I-SPY2 is platform for phase II neoadjuvant studies enabling the fast evaluation of novel agents when added to a standard chemotherapy backbone of weekly paclitaxel and doxorubicin/cyclophosphamide (AC). A positive outcome is claimed if there is an 85% Bayesian predictive probability of success of an experimental agent in a simulated 300-patient phase III trial [17]. Pembrolizumab was investigated as a component of neoadjuvant treatment in 69 patients with TNBC or high-risk luminal breast cancer [18]. In the TNBC subset, estimated pCR rates were increased from 20 to 60% with the addition of pembrolizumab; in the luminal patient cohort, corresponding numbers were 13 and 34%, respectively. Of note, these figures again suggest clinical activity of checkpoint inhibitors in a non-triple negative population.

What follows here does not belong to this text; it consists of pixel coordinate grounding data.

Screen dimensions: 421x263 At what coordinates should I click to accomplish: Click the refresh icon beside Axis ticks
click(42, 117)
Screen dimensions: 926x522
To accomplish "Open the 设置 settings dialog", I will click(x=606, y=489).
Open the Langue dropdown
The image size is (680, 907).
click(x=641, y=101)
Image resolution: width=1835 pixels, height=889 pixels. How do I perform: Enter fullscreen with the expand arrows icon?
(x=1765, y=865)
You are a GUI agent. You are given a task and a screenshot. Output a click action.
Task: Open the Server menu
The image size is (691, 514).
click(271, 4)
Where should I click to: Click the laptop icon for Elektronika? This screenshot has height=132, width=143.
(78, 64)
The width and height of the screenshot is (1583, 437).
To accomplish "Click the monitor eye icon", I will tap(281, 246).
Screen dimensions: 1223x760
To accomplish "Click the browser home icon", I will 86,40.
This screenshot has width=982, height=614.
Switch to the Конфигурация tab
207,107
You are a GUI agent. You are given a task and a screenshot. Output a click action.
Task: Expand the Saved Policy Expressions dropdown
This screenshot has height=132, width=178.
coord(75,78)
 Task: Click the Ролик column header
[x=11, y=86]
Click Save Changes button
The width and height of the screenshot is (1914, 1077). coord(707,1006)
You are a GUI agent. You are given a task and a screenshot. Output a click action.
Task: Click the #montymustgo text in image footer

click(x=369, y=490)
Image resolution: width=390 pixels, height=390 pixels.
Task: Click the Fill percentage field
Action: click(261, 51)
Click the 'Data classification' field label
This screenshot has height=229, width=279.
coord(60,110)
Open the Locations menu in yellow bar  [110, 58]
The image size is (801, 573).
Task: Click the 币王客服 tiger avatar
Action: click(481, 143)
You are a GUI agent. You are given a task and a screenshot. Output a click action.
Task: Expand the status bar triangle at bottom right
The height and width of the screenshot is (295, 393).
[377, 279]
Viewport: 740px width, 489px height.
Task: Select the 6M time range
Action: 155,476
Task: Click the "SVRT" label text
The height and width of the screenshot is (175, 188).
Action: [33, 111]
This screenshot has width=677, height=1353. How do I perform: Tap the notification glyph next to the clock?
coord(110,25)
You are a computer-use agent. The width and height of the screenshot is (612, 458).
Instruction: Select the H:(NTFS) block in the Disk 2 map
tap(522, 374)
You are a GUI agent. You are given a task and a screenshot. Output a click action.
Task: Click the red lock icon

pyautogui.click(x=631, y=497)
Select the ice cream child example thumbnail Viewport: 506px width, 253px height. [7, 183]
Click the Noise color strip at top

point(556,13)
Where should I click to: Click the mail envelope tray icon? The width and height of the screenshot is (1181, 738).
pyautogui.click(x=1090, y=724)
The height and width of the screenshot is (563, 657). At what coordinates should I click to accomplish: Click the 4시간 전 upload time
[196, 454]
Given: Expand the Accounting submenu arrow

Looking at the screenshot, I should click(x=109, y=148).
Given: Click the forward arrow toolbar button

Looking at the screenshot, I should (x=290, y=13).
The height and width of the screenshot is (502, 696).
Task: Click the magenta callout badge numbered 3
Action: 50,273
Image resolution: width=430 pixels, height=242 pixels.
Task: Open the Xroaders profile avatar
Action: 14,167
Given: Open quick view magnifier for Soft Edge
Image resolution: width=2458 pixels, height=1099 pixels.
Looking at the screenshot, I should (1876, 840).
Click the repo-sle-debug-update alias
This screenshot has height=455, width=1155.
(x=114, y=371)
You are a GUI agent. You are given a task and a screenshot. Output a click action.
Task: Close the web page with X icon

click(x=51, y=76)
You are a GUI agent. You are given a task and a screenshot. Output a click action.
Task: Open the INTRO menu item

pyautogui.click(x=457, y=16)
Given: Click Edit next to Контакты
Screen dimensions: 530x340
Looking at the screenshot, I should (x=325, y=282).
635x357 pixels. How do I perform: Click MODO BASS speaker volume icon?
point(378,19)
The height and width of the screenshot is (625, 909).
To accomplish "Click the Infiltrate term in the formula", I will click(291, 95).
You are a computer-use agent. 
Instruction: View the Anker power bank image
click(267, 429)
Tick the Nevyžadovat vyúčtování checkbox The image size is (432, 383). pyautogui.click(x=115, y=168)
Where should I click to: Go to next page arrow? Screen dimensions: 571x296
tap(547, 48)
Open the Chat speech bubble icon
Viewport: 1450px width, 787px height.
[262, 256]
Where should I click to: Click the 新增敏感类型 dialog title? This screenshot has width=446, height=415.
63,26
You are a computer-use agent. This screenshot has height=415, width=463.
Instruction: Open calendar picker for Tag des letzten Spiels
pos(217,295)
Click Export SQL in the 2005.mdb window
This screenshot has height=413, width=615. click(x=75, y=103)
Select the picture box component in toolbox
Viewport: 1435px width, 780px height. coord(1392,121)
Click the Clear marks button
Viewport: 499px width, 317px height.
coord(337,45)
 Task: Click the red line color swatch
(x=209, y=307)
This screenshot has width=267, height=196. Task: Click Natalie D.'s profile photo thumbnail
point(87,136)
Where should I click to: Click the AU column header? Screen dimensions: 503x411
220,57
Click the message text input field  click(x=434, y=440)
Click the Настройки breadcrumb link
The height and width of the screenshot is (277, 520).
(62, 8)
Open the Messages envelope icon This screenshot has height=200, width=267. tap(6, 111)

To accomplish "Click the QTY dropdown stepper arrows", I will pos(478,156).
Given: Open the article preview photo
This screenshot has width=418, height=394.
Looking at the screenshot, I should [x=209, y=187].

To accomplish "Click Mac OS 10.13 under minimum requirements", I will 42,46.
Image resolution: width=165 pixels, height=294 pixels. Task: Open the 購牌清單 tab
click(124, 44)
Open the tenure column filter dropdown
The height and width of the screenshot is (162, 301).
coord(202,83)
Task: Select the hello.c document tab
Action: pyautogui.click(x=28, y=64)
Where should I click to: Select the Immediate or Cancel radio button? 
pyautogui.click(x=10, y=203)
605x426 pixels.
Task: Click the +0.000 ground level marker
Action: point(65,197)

GeparNuevo is a randomized phase II trial evaluating the addition of the PD-L1 directed monoclonal antibody durvalumab to preoperative chemotherapy [19]. In total, 174 patients were randomized to receive twelve cycles of weekly nab–paclitaxel followed by four cycles of EC in combination with durvalumab or placebo. pCR was defined as the primary study endpoint which was numerically increased from 44.2 to 53.4% in the IOT group (adjusted OR 1.53; 95% CI 0.82–2.84; p = 0.182). Therefore, this study was formally a negative trial; a greater benefit, however, was observed in certain subsets such as patients who received durvalumab or placebo in a two-week window-of-opportunity before the initiation of chemotherapy.

Based upon the results of the Brightness study, the addition of carboplatin to standard neoadjuvant chemotherapy is often regarded as a potential standard-of-care in unselected and otherwise healthy women with early stage TNBC [20]. The phase Ib study KEYNOTE-173 therefore evaluated the addition of pembrolizumab to neoadjuvant nab–paclitaxel (cohort A) or the combination of nab–paclitaxel and carboplatin (cohort B), both followed by four cycles of AC [21]. Myelosuppression was identified as the dose-limiting toxicity, while no dose-limiting toxicity linked to pembrolizumab was observed. In this study early phase study, highly encouraging pCR rates (yT0/Tis; ypN0) were reported with 60% (90% CI 30–85) of patients in cohort A and 90% (90% CI 61–100) in cohort B achieving pCR.

Discussion

While the clinical development of IOT was delayed in breast cancer, available data suggest that immune checkpoint inhibitors are a valuable addition to the therapeutic armamentarium. Indeed, the IMpassion 130 trial has defined nab–paclitaxel plus atezolizumab as a potential novel first-line treatment standard in patients with metastatic TNBC and PD-L1 positive ICs; phase III trial results with other checkpoint inhibitors are expected in the near future. Other studies are focusing on combination approaches with chemotherapy, radiotherapy or biologically targeted drugs in order to increase the immunogenicity of breast cancer cells. In addition, the potential role of IOT in the (neo)adjuvant and postneoadjuant settings is currently under investigation; identification of predictive biomarkers beyond PD-L1 remains a challenge and is also required in the light of the financial burden associated with this class of drugs.